Transition écologique
Elément déclencheur de la crise des « gilets jaunes », cette taxe serait utile pour sortir des énergies fossiles
Revoilà la taxe carbone. Brune Poirson, la secrétaire d’Etat à la Transition écologique et solidaire, a estimé dimanche que l’élément déclencheur de la crise des «gilets jaunes» «reviendra peutêtre» en fonction du grand débat national. C’est un «outil qui est efficace» et « qui a un vrai impact », a-t-elle jugé. De toute façon, rappelle Meike Fink, du Réseau action climat (RAC), « la taxe carbone n’a pas été supprimée ; elle est restée bloquée à 44 € la tonne de CO2, alors que le gouvernement avait prévu de l’augmenter de 10,40 € chaque année jusqu’à 2022». A cette date, elle devait atteindre 86 €.
Indolore jusqu’en 2017
Mais quel impact a-t-elle réellement sur le porte-monnaie des Français? Difficile à dire, tant elle est peu visible. «Elle a été incorporée dans la TICPE, une taxe sur les produits pétroliers lorsqu’ils sont destinés à être utilisés en tant que carburant ou combustible de chauffage», explique l’économiste Christian de Perthuis, fondateur de la chaire économie du climat à l’université Paris-Dauphine. Cette TICPE pèse environ 60% du prix du litre du gazole et de celui de l’essence à la pompe (soit 60 centimes pour le premier et 68 centimes pour le second). «Mais, sur ces montants, la taxe carbone ne représente que quelques centimes. Douze pour le le gazole et dix pour l’essence», précise Christian de Perthuis. Autrement dit, cette taxe carbone peut passer inaperçue, surtout, si, dans le même temps, le prix du baril de pétrole chute. Et c’est ce qui s’est passé à son entrée en vigueur en 2014. «La taxe a été largement compensée par la chute du cours et les Français l’ont longtemps payée sans s’en rendre compte», raconte Christian de Perthuis. Un contexte qui a fait les affaires des gouvernements précédents. «Ils se sont contentés de récolter ces nouvelles recettes en se gardant d’expliquer le pourquoi de la taxe carbone et ses mécanismes », regrette l’économiste.
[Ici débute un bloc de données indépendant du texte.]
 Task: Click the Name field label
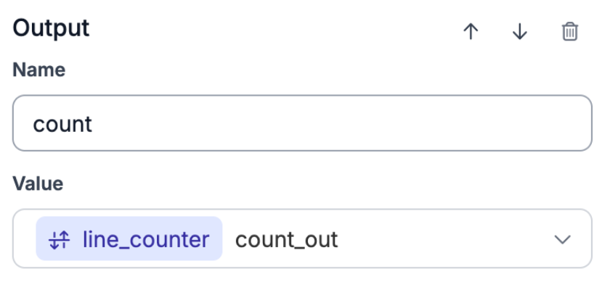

Mais, aujourd’hui, le prix du baril de pétrole est reparti à la hausse. En parallèle, à son arrivée au gouvernement, Nicolas Hulot a souhaité accélérer la montée en régime de cette taxe carbone associée à un rattrapage complet de la fiscalité du diesel sur celle de l’essence. Cette fiscalité écologique saute désormais aux yeux des Français. « Elle pèse plus en proportion sur les ménages à faible revenu, relève notamment Meike Fink. Nous estimons qu’une taxe carbone à 56 € la tonne aurait un coût moyen d’environ 270 € par an pour un ménage français. Une somme qui n’a pas le même impact si l’on appartient aux 10% des ménages les plus pauvres.» Malgré tout, aux yeux du RAC, la taxe carbone pousse les particuliers à sortir des énergies fossiles. Une petite partie des quelque 10 milliards de recettes qu’elle a dégagés en 2018 est allée au financement de la transition écologique. «Une autre part doit être redistribuée aux ménages les plus modestes», insiste Meike Fink.